# Fonte:
★ ★ ★

Um policial de choque em chamas após ter sido atingido por um coquetel molotov lançado por manifestantes antigoverno durante confrontos em San Cristobal, Venezuela, em 25 de agosto de 2014. As tensões na Venezuela estão chegando ao ponto de ebulição (George Castellanos/AFP/Getty Images)
Protestos violentos
Em setembro, a agitação social cresceu significativamente. Os manifestantes atearam fogo em quatro carros e três motocicletas em Norte de Santander, após o governo fechar a fronteira Venezuela-Colômbia. O chefe da Defesa Estratégica Regional da Venezuela afirmou que os protestos eram de gangues colombianas e ex-grupos paramilitares de direita, segundo IHS Jane’s em 30 de setembro de 2014.
Apenas um dia depois, Robert Serra, um parlamentar do Partido Socialista Unido da Venezuela no poder, foi assassinado em Caracas. Este homicídio seguiu-se a um assassinato semelhante de Eliecer Otaiza, o ex-chefe dos serviços de inteligência da Venezuela, em abril.
Em meados de outubro, a Venezuela teve grandes protestos contra apagões, falta de alimentos e grande aumento da criminalidade. De acordo com IHS Jane’s em 16 de outubro de 2014, a Mesa da Unidade Democrática, uma coalizão de partidos democráticos, incentivou os protestos e as greves.
Mudança de poder
Em meio à crescente turbulência, Maduro empossou o general López – o oficial que afirmou recentemente o apoio dos militares da Venezuela ao governo. Maduro mostrava sinais de preocupação sobre se os militares ainda lhe eram leais. López recebeu sua posição quando Maduro estava remanejando os líderes da Defesa e aumentando seus salários.

★ ★ ★

# Material fornecido:
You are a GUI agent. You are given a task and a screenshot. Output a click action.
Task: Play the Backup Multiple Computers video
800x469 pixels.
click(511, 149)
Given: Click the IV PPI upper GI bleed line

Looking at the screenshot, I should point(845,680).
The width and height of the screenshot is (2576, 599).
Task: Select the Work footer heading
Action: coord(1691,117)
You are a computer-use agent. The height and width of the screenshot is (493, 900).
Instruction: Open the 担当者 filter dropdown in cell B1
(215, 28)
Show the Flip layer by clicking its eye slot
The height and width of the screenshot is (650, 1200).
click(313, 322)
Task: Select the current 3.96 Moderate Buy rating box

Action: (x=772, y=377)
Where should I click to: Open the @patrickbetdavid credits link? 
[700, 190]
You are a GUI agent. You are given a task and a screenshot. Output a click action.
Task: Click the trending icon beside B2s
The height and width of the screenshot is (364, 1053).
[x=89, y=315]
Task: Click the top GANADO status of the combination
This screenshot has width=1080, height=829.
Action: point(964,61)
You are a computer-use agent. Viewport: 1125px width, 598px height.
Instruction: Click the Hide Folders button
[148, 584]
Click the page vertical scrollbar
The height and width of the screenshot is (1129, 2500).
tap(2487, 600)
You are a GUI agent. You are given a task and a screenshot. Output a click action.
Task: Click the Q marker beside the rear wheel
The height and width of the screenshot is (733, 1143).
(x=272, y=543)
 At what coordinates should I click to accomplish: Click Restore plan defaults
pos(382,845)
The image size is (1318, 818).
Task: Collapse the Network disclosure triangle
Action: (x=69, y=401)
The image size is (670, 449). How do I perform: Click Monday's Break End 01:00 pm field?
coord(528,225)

★ ★ ★

# Tarefas:
1 - Responda a estas perguntas com base no texto sobre a crise na Venezuela:
(a) Quantos carros e quantas motocicletas os manifestantes incendiaram em Norte de Santander?
(b) Quem foi assassinado em Caracas um dia depois?
(c) Contra o que foram os grandes protestos de meados de outubro?
2 - Dê prosseguimento ao texto sobre a crise na Venezuela a partir da última frase apresentada.

# Respostas:
1 -
(a) Quatro carros e três motocicletas.
(b) Robert Serra, um parlamentar do Partido Socialista Unido da Venezuela.
(c) Contra os apagões, a falta de alimentos e o grande aumento da criminalidade.

2 -
Depois que López foi empossado, IHS Jane’s reportou em 27 de outubro de 2014: “Maduro pediu às forças armadas que permanecessem leais à pátria, a sua ideologia, doutrina e treinamento, e anunciou um aumento de 45% nos salários das forças armadas venezuelanas, a partir de 1º de novembro.”
“Acho que o presidente Maduro está seguindo o conselho do imperador romano Septimius Severus, que promoveu intensamente um ‘Estado policial’ durante seu reinado”, disse Bunker. “Em seu leito de morte, em 211 d.C., o imperador disse a seus filhos: “Seja harmonioso, enriqueça os soldados e despreze todos os outros homens.”
“Considerando-se a implosão econômica da Venezuela diante da drástica queda das receitas do petróleo”, disse Bunker, “Maduro está se certificando que os militares estejam bem armados e sejam bem pagos, para que suprimam a dissidência interna e permaneçam fiéis a ele.”
Um policial atira gás lacrimogêneo contra manifestantes antigoverno durante confrontos em Caracas, em 12 de junho de 2014. O governo venezuelano estaria se preparando para enfrentar crescente agitação interna (Leo Ramirez/AFP/Getty Images)
Inquietação militar
Há também uma crescente inquietação entre os militares da Venezuela.
“Nem todos os soldados são leais ao regime Chávez-Maduro”, disse Graça Salgueiro, uma especialista em política latino-americana da Mídia Sem Máscara, um periódico online.
“Os fiéis que ainda gritam ‘Pátria, socialismo ou morte. Nós venceremos!’, são aqueles oficiais de alta patente que se beneficiam financeiramente do tráfico de drogas com as FARC [a guerrilha de esquerda da Colômbia que está fortemente envolvida no tráfico de drogas para os Estados Unidos e Europa], com quem eles têm relações estreitas”, disse Graça Salgueiro.
“Esses generais são conhecidos na Venezuela como ‘Sóis do Cartel’ [estes generais usam um emblema de ‘sol’ em seu uniforme em lugar da habitual ‘estrela’ que identifica a hierarquia militar] e participam de grandes esquemas de corrupção”, há muito conhecidos da inteligência dos EUA, disse ela.
Salgueiro disse que os embarques de armas da China provavelmente só será atraente para a facção militar da Venezuela que ainda é leal à liderança venezuelana – principalmente aqueles no comando.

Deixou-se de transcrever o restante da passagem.